____ DATA PROVIDED

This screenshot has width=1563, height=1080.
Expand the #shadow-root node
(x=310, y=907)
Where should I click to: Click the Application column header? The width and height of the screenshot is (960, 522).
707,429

________

(TASK DETAILS) Restate each line of the records above without any deviation.

(FINISHED TASK)
This screenshot has width=1563, height=1080.
Expand the #shadow-root node
(x=310, y=907)
Where should I click to: Click the Application column header? The width and height of the screenshot is (960, 522).
707,429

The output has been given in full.